Il reproche au rapport Bouchard-Taylor d'avoir traité «de manière ambiguë» l'évolution de la société québécoise depuis l'adoption de la loi 101 et d'avoir trop insisté sur le caractère minoritaire des Québécois francophones au Canada et en Amérique du Nord. À sa lecture, il dit avoir eu l'impression «d'avoir été trop souvent ramené en arrière». À sa manière, M. Rocher laisse clairement entendre ce que M. Parizeau a dit plus crûment: dans cette aventure, M. Bouchard a perdu ses repères et s'est égaré.
Même s'il a démontré dès le début de son mandat qu'il était nettement moins à l'aise dans le monde politique que dans celui des idées, il est bien difficile de croire que M. Bouchard a réellement été surpris par les interprétations qui ont été faites de son rapport.
D'ailleurs, la curieuse amputation d'une citation du politologue Alain-G. Gagnon, à la page 119 du rapport, donne l'impression que ses auteurs sentaient le besoin de faire cautionner une conception de la société québécoise qui serait nécessairement contestée. On ose espérer qu'il s'agit d'une erreur involontaire, mais cela crée un tel contresens que M. Gagnon soupçonne la manipulation de texte.

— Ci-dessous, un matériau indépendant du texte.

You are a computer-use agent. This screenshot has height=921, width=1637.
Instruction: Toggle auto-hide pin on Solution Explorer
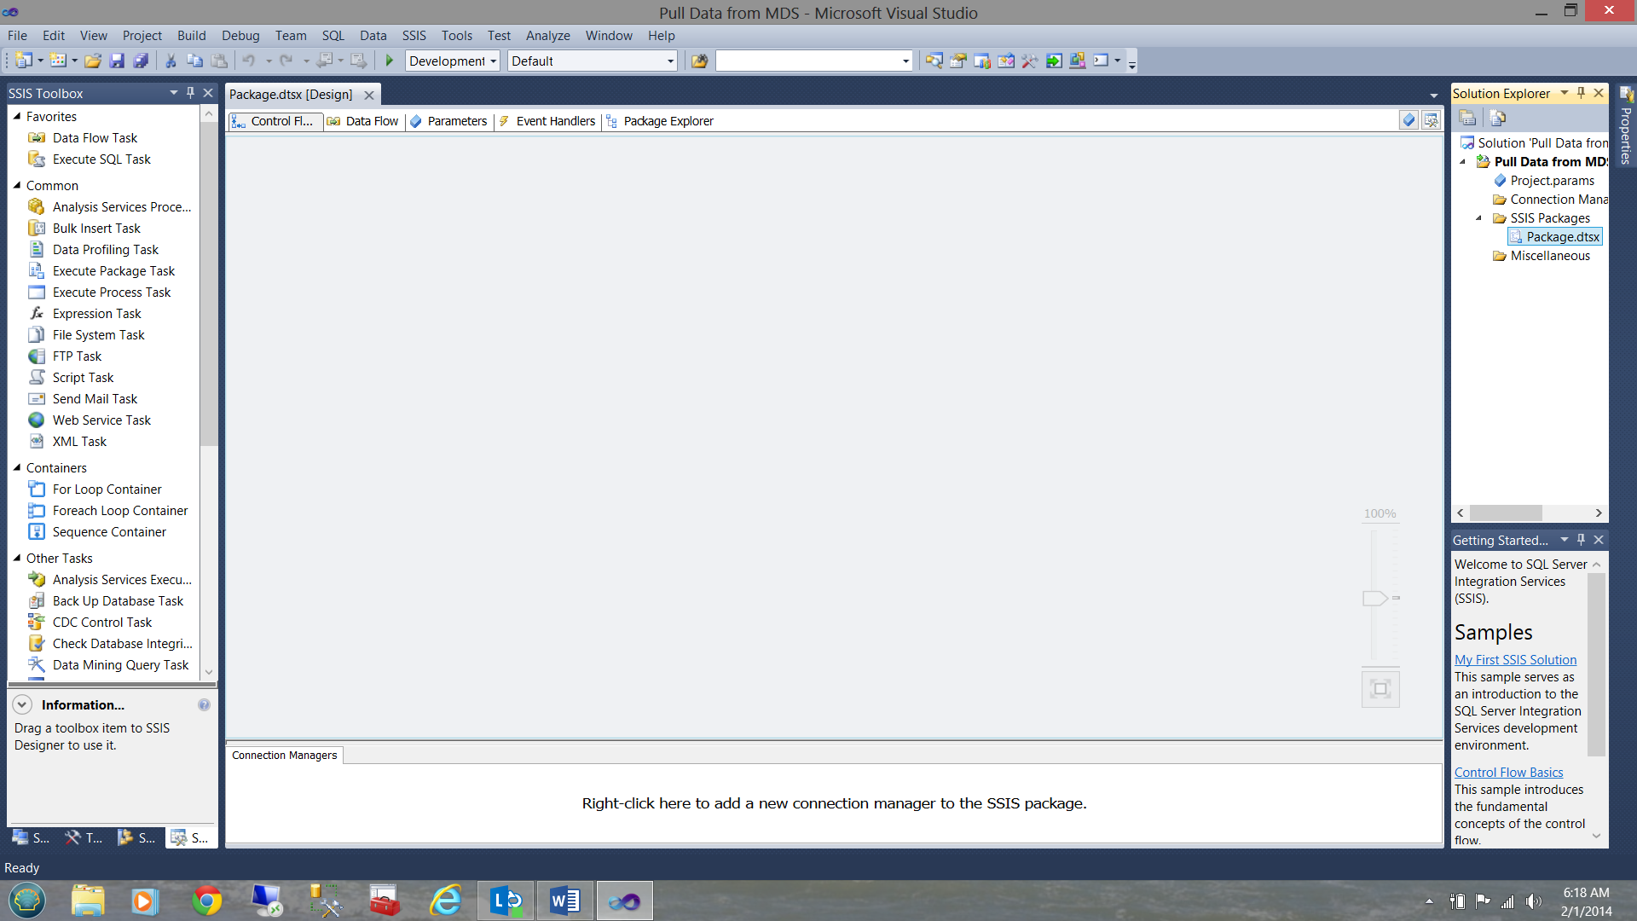click(x=1582, y=93)
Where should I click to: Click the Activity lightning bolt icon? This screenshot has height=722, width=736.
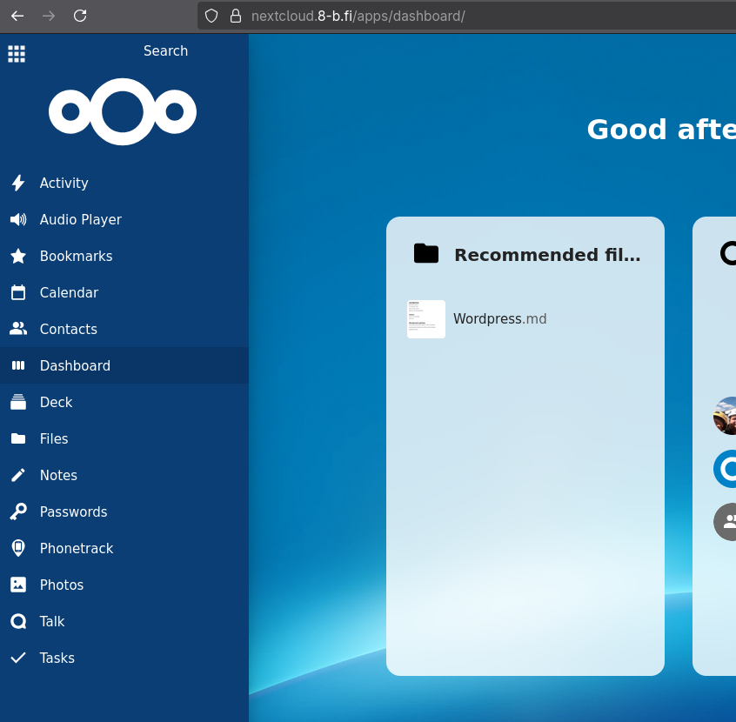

Il a dû être d'autant plus douloureux pour M. Bouchard d'être vilipendé par les souverainistes qu'il croit sans doute toujours ce qu'il avait déclaré dans une entrevue à Voir en mars 2007, à savoir que l'indépendance politique serait sans doute la meilleure façon de débarrasser les Québécois francophones de l'inquiétude identitaire qui les ronge.
Il a sûrement été très sensible à la sympathie manifestée par The Gazette. Il est assez ironique que ses malheurs aient commencé le jour où le quotidien anglo-montréalais a bénéficié d'une fuite qui a sonné l'alarme dans le camp nationaliste, mais le procès «injuste et cruel» que les souverainistes ont intenté à M. Bouchard, après avoir fait subir le même sort à son cadet, semble avoir touché les coeurs fédéralistes.